At any given time, a Sim will occupy a particular emotional state, from the relatively neutral Fine to the self-explanatory Elated, Depressed, Angry and Romantic. There are 14 in total, and rather than existing on a spectrum (Angry to Content, for example) they each exist as a separate state, experienced with varying degrees of intensity. A Sim’s emotional state affects everything from their posture to their walk, facial expression and voice.

Moods also grant positive and negative status effects, and unlock unique interactions with objects in the environment. Interestingly, emotions themselves aren’t ‘good’ or ‘bad’ at a mechanical level: they all have their uses, and players interested in micromanagement will be encouraged to experiment.

An inspired Sim might be more likely to paint a masterpiece, for instance, but a depressed Sim will gain access to a unique set of sombre artistic, writing and musical styles that have a greater emotional impact on the Sims around them. Likewise, an angry Sim may be more likely to get into a fight but also exercises more effectively, gaining the ability to ‘Rage Run’ on a treadmill or take out their anger on a punch bag.

Players can game the emotion system by directing their Sims to consume specific drinks, watch certain types of entertainment and occupy particular environments. Furnishings and architecture act as amplifiers – a dark, candlelit room, for instance, is more likely to result in a successful dinner date.

Overhauled building design tools look set to reduce the frustration of configuring an ideal Sims home. While superficially similar to the grid-based toolset of previous games, a smart set of new features makes tweaking homes on the fly much easier than it has been before. The game now recognises closed-off spaces as rooms, which can be picked up and moved elsewhere, with doors and windows automatically reconfiguring to make sense of the new layout. If you’ve ever had to painstakingly move every item in a kitchen simply to extend a wall by a single tile, you’ll appreciate the new system.

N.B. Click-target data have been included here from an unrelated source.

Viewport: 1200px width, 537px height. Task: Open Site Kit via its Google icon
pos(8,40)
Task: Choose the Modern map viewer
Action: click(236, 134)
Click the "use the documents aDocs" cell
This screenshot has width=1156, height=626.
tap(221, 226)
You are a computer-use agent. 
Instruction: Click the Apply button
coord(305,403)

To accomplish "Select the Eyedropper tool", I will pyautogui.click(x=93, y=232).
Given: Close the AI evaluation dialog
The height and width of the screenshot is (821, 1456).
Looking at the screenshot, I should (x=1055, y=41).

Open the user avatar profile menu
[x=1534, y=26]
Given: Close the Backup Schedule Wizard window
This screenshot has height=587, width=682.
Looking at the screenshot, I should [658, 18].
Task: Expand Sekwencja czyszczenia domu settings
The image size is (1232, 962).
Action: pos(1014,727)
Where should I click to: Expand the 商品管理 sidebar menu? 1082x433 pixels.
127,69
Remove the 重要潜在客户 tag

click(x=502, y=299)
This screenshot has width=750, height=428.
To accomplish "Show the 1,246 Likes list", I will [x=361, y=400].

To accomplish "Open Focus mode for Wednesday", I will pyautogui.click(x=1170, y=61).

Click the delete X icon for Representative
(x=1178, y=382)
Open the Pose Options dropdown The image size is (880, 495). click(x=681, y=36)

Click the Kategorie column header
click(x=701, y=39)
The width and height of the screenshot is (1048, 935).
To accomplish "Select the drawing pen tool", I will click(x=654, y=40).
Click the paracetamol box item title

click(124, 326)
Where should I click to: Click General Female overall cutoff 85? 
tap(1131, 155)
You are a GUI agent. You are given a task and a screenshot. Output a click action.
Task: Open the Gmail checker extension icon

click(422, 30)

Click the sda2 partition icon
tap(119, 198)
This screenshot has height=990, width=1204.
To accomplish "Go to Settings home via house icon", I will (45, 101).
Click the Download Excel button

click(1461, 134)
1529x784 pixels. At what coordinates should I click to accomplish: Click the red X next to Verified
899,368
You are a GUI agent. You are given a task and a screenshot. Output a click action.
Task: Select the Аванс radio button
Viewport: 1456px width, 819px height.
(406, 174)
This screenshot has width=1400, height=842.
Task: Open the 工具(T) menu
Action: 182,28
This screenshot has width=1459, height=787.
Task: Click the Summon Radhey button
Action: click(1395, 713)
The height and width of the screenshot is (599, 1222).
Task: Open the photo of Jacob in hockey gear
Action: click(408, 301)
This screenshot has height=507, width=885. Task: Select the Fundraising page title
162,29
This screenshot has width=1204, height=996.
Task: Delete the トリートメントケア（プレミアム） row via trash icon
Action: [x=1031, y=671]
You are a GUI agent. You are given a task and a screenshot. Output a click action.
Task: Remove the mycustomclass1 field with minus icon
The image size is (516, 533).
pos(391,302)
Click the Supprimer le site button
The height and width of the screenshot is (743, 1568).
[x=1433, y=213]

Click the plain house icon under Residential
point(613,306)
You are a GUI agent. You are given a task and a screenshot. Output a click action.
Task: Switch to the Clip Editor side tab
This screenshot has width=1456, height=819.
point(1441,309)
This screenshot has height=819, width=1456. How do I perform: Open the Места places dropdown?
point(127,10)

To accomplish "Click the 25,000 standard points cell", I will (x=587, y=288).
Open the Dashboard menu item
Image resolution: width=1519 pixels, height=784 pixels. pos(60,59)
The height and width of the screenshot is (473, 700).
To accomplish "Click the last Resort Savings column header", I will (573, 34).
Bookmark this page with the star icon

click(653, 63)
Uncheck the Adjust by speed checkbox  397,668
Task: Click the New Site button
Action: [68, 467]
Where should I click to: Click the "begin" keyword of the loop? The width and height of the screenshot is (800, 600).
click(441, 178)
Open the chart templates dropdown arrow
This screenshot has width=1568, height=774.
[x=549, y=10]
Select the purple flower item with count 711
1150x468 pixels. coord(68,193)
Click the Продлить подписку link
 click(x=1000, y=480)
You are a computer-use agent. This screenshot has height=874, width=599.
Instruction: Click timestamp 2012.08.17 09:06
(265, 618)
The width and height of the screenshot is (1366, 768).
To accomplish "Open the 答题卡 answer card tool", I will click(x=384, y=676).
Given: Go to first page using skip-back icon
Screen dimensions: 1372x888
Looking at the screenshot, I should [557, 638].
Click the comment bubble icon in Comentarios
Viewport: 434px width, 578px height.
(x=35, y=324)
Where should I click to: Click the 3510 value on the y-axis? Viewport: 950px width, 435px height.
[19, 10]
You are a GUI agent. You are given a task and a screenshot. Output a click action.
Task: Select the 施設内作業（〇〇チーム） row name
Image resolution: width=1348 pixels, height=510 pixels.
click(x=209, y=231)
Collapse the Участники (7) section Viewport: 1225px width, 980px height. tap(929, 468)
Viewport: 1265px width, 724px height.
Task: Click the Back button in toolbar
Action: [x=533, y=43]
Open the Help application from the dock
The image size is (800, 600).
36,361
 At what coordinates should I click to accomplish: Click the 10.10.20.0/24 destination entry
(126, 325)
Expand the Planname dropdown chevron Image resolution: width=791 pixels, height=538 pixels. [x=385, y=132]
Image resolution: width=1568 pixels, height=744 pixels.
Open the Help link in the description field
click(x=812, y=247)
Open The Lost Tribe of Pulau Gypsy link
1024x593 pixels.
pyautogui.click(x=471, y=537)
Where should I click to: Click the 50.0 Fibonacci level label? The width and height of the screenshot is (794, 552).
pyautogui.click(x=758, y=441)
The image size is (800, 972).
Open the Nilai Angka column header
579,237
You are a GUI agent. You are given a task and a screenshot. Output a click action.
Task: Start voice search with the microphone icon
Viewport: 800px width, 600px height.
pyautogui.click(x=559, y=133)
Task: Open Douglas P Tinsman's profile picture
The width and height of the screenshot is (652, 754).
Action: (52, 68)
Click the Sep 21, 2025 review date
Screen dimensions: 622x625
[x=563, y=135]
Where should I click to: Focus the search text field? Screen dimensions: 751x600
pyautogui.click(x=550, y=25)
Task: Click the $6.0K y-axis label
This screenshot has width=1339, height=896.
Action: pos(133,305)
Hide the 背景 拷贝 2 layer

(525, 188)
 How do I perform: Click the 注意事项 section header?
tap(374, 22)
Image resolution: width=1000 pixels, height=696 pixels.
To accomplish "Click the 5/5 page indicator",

The game recognises intent far more intelligently than before, too. A gap between two balustrades on a terrace will be understood as a potential new location for an extension or a staircase, and the relevant pieces will resize accordingly. This ties into a broad shift in architectural style away from New England towards Louisiana and the gallery houses of the American South.

Maxis is staying quiet about the big picture at present; there’s no word on which careers and life stages will make the transition, nor how many towns will be available at launch or what form the game’s online features will take. The latter point will be especially key given the problems that plagued Maxis’s previous outing, SimCity, at launch. Nonetheless, a renewed focus on the finer details of human experience – and the tools that allow Sims players to reenact them – bodes well for the future.

“Building an expansion pack is very much about what we want to add,” Vaughan says. “Going back to a base game is about how we want to evolve the experience into something new that’s not been done before.”